◆ Consegna
Nell'articolo su Kiev riportato più avanti, quali segni indicano che la città ha ripreso una vita per molti versi normale?

◆ Testo
Sette mesi di guerra in Ucraina. Un racconto da Kiev, tra dolore, impegno umanitario e speranza

Una delegazione ha visitato i luoghi del conflitto dove Sant'Egidio sta intensificando l'azione umanitaria

La guerra in Ucraina dura ormai da 7 mesi. E proprio in questi giorni, una delegazione di Sant’Egidio si è recata in Ucraina dall’Italia, per sostenere l’intensa azione umanitaria che le Comunità ucraine stanno portando avanti dall’inizio della guerra. Nelle parole e nelle immagini che ci vengono trasmesse da quei luoghi, leggiamo storie di dolore ma vediamo anche i segni di speranza che con tenacia le Comunità di Sant’Egidio cercano di trasmettere.  

“Non è senza emozione il ritorno a Kiev dopo sette mesi di guerra. La città ha ripreso una vita per molti versi normale. Il traffico, la gente per strada, la metropolitana che viaggia secondo i ritmi consueti, le scuole aperte. Certo c’è meno gente del solito, meno traffico: molti kieviani sono ancora rifugiati all’estero o in altre regioni dell’Ucraina.

Record memorizzati
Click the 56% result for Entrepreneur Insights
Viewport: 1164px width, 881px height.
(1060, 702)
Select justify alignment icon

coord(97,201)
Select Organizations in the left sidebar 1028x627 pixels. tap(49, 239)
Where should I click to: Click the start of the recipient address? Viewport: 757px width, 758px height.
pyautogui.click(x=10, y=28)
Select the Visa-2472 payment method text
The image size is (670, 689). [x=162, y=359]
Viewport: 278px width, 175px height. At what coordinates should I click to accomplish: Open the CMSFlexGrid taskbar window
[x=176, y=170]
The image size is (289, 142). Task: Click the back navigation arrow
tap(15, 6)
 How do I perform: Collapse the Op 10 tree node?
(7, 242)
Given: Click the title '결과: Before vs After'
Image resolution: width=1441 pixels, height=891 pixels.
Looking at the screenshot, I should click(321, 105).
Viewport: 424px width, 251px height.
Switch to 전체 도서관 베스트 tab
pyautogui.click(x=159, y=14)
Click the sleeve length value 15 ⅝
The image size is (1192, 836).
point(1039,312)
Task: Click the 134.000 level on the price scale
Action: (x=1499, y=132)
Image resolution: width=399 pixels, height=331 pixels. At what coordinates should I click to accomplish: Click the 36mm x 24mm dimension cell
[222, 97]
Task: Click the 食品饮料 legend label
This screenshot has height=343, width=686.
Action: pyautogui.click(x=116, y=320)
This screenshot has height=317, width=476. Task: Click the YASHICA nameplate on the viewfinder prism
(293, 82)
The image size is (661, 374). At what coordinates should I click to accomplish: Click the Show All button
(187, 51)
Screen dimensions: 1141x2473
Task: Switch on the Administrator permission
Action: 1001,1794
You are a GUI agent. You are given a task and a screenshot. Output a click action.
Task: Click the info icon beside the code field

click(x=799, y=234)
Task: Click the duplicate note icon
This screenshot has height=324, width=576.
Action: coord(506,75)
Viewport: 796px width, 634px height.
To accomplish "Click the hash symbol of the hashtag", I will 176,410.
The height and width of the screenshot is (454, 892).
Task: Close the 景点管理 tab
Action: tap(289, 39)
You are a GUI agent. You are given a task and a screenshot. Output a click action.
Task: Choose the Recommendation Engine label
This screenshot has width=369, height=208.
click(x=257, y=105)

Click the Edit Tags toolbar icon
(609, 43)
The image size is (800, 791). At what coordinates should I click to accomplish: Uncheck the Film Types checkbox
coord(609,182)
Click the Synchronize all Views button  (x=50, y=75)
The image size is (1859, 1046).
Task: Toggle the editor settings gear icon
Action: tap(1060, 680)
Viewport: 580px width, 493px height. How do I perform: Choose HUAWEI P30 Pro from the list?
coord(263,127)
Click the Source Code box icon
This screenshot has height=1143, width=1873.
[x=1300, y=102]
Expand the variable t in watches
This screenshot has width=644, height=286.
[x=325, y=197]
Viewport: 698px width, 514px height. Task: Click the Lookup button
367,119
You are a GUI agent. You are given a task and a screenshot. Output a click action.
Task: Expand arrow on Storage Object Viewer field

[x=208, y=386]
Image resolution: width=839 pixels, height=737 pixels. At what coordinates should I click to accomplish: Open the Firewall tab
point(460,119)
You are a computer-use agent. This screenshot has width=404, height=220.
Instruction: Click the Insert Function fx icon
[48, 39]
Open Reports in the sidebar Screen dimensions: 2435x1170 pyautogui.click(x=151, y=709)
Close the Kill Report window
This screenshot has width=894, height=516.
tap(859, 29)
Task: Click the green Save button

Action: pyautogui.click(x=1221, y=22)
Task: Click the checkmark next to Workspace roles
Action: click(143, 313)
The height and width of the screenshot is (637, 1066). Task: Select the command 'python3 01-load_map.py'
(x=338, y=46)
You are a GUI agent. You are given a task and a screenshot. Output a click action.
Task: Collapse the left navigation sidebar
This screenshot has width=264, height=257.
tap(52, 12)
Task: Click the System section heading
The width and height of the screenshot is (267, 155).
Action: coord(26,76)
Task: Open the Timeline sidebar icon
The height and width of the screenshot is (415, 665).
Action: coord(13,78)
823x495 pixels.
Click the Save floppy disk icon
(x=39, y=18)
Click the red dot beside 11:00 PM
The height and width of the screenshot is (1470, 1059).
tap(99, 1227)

◆ Soluzione
- il traffico
- la gente per strada
- la metropolitana che viaggia secondo i ritmi consueti
- le scuole aperte